* **Data records**:
<<<<

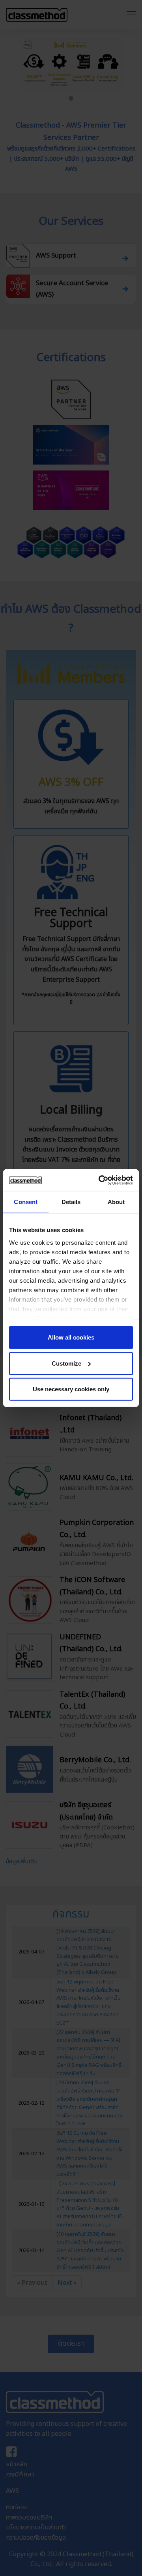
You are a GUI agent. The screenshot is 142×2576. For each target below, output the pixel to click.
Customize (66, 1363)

>>>>
<<<<

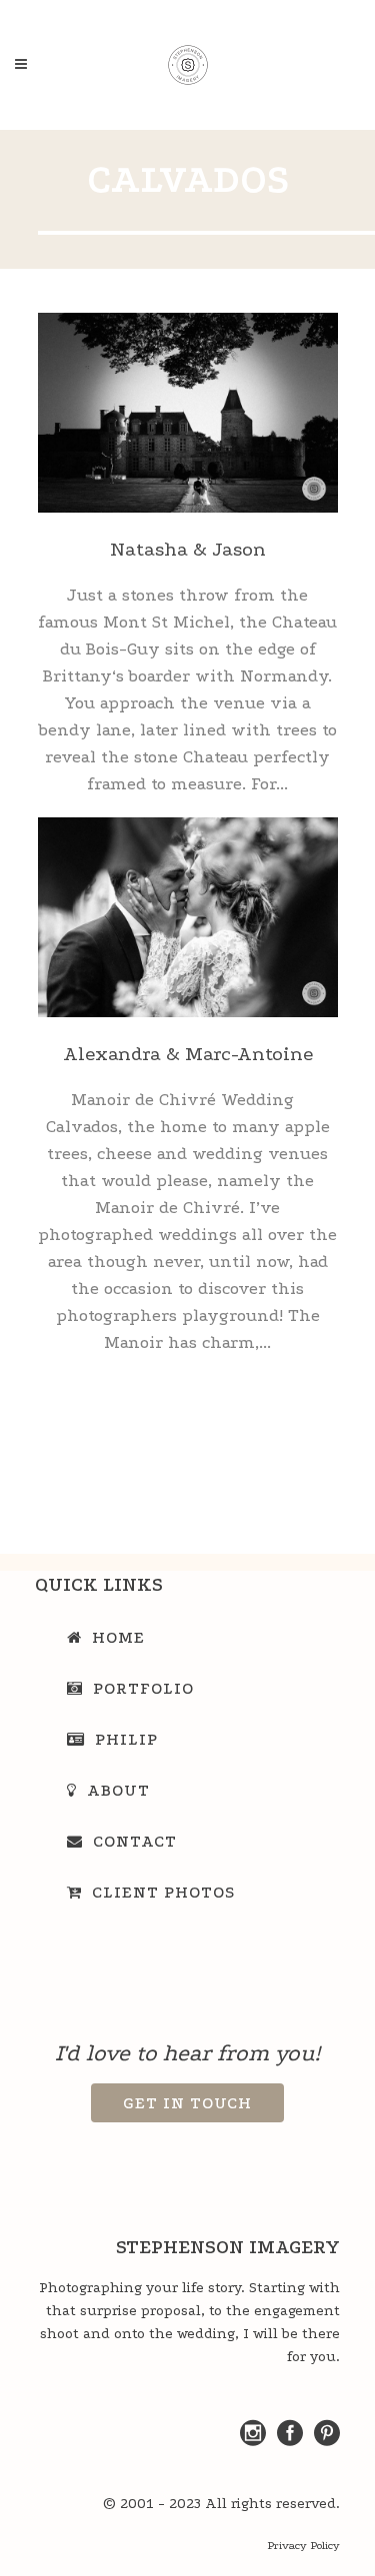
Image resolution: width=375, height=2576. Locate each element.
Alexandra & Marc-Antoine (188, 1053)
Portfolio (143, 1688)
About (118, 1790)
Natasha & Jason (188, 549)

>>>>

Could you repeat exactly the lines above from the line with "Alexandra & Marc-Antoine (188, 1053)" up to and including the line with "Natasha & Jason (188, 549)", and only those?

* **Output below**:
Alexandra & Marc-Antoine (188, 1053)
Portfolio (143, 1688)
About (118, 1790)
Natasha & Jason (188, 549)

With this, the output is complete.